Finetuning a model means updating the model itself over a set of data to improve the model in a variety of ways. This can include improving the quality of outputs, reducing hallucinations, memorizing more data holistically, and reducing latency/cost.
The core of our toolkit revolves around in-context learning / retrieval augmentation, which involves using the models in inference mode and not training the models themselves.
While finetuning can be also used to “augment” a model with external data, finetuning can complement retrieval augmentation in a variety of ways:
Embedding Finetuning Benefits#
Finetuning the embedding model can allow for more meaningful embedding representations over a training distribution of data –> leads to better retrieval performance.
LLM Finetuning Benefits#
Allow it to learn a style over a given dataset
Allow it to learn a DSL that might be less represented in the training data (e.g. SQL)

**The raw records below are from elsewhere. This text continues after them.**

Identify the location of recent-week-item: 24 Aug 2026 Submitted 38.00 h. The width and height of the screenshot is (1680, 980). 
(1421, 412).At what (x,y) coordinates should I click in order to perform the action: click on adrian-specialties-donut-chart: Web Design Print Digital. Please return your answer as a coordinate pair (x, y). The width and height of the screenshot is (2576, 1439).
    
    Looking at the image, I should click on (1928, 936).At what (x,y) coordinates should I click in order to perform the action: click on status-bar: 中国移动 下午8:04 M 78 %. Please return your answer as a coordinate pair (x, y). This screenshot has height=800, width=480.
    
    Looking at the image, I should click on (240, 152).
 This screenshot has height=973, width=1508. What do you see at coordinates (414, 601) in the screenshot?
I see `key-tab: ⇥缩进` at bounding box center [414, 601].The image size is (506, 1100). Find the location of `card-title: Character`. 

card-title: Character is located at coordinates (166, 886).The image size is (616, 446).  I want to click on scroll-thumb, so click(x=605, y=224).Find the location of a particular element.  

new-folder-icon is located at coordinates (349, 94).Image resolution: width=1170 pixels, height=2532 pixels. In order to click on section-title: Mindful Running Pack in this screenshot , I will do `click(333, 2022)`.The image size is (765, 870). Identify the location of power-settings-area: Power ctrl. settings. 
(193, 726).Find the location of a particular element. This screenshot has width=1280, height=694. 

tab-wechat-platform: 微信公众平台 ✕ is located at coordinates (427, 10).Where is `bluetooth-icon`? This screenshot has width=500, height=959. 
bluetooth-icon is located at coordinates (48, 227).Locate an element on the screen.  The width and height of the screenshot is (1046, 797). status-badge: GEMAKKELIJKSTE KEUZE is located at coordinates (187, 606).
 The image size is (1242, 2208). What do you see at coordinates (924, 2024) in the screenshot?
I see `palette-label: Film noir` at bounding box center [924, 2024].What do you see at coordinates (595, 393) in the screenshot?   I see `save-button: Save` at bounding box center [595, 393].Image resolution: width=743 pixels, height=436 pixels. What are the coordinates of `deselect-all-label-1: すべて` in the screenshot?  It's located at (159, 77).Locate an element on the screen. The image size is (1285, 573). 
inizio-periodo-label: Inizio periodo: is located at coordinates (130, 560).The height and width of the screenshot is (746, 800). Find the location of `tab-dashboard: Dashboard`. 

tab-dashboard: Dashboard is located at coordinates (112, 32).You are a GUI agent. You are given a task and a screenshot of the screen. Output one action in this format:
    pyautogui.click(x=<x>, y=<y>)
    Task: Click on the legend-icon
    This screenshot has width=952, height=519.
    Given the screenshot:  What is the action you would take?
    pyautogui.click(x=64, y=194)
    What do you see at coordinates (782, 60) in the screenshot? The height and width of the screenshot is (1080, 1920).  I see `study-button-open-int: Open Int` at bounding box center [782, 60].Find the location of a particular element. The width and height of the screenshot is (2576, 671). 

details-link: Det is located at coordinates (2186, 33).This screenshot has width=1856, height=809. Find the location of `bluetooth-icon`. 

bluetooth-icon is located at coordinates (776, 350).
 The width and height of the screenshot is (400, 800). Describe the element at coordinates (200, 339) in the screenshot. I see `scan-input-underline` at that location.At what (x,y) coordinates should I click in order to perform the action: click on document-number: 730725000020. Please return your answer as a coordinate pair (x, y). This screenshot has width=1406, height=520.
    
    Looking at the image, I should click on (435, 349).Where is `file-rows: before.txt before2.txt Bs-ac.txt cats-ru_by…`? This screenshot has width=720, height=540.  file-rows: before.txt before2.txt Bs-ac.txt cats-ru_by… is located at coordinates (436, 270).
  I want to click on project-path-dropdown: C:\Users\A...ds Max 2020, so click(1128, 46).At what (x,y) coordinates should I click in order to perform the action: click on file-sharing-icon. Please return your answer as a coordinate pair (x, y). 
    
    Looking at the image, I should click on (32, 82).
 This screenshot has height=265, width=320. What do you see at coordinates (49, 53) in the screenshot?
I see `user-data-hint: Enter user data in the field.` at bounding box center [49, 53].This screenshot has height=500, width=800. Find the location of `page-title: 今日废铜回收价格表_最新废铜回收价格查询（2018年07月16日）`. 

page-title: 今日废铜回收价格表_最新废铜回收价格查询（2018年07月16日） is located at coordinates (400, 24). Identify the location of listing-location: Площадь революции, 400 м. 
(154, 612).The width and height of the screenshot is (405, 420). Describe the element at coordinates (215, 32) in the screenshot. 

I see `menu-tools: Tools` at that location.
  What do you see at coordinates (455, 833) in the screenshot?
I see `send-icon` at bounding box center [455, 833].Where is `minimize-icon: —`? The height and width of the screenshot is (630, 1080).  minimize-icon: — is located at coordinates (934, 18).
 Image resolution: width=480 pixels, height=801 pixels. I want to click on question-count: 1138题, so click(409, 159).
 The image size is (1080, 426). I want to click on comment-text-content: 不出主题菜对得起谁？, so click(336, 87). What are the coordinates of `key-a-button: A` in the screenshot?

Allow it to correct hallucinations/errors that might be hard to fix through prompt engineering
Allow it to distill a better model (e.g. GPT-4) into a simpler/cheaper model (e.g. gpt-3.5, Llama 2)
Integrations with LlamaIndex#
This is an evolving guide, and there are currently three key integrations with LlamaIndex. Please check out the sections below for more details!
Finetuning embeddings for better retrieval performance
Finetuning Llama 2 for better text-to-SQL
Finetuning gpt-3.5-turbo to distill gpt-4
We’ve created comprehensive guides showing you how to finetune embeddings in different ways, whether that’s the model itself (in this case,
bge) over an unstructured text corpus, or an adapter over any black-box embedding. It consists of the following steps:
Generating a synthetic question/answer dataset using LlamaIndex over any unstructured context.
Finetuning the model
Evaluating the model.
Finetuning gives you a 5-10% increase in retrieval evaluation metrics. You can then plug this fine-tuned model into your RAG application with LlamaIndex.
Fine-tuning GPT-3.5 to distill GPT-4#
We have multiple guides showing how to use OpenAI’s finetuning endpoints to fine-tune gpt-3.5-turbo to output GPT-4 responses for RAG/agents.
We use GPT-4 to automatically generate questions from any unstructured context, and use a GPT-4 query engine pipeline to generate “ground-truth” answers. Our
OpenAIFineTuningHandler callback automatically logs questions/answers to a dataset.
We then launch a finetuning job, and get back a distilled model. We can evaluate this model with Ragas to benchmark against a naive GPT-3.5 pipeline.
Fine-tuning with Retrieval Augmentation#
Here we try fine-tuning an LLM with retrieval-augmented inputs, as referenced from the RA-DIT paper: https://arxiv.org/abs/2310.01352.
The core idea is to allow the LLM to better use the context from a given retriever or ignore it entirely.
Fine-tuning for Better Structured Outputs#
Another use case for fine-tuning is to make the model better at outputting structured data. We can do this for both OpenAI and Llama2.
[WIP] Fine-tuning GPT-3.5 to Memorize Knowledge#
We have a guide experimenting with showing how to use OpenAI fine-tuning to memorize a body of text. Still WIP! Not quite as good as RAG yet.
Fine-tuning Llama 2 for Better Text-to-SQL#
In this tutorial, we show you how you can finetune Llama 2 on a text-to-SQL dataset, and then use it for structured analytics against any SQL database using LlamaIndex abstractions.
The stack includes
sql-create-context as the training dataset, OpenLLaMa as the base model, PEFT for finetuning, Modal for cloud compute, LlamaIndex for inference abstractions.
Fine-tuning An Evaluator#
In these tutorials, we aim to distill a GPT-4 judge (or evaluator) onto a GPT-3.5 judge. It has been recently observed that GPT-4 judges can reach high levels of agreement with human evaluators (e.g., see https://arxiv.org/pdf/2306.05685.pdf).
Thus, by fine-tuning a GPT-3.5 judge, we may be able to reach GPT-4 levels (and by proxy, agreement with humans) at a lower cost.
Fine-tuning Cross-Encoders for Re-Ranking#
By finetuning a cross encoder, we can attempt to improve re-ranking performance on our own private data.
Re-ranking is key step in advanced retrieval, where retrieved nodes from many sources are re-ranked using a separate model, so that the most relevant nodes are first.
In this example, we use the
sentence-transformers package to help finetune a crossencoder model, using a dataset that is generated based on the
Cohere Custom Reranker#
By training a custom reranker with CohereAI, we can attempt to improve re-ranking performance on our own private data.
Re-ranking is a crucial step in advanced retrieval processes. This step involves using a separate model to re-organize nodes retrieved from initial retrieval phase. The goal is to ensure that the most relevant nodes are prioritized and appear first.
In this example, we use the
cohere custom reranker training module to create a reranker on your domain or specific dataset to improve retrieval performance.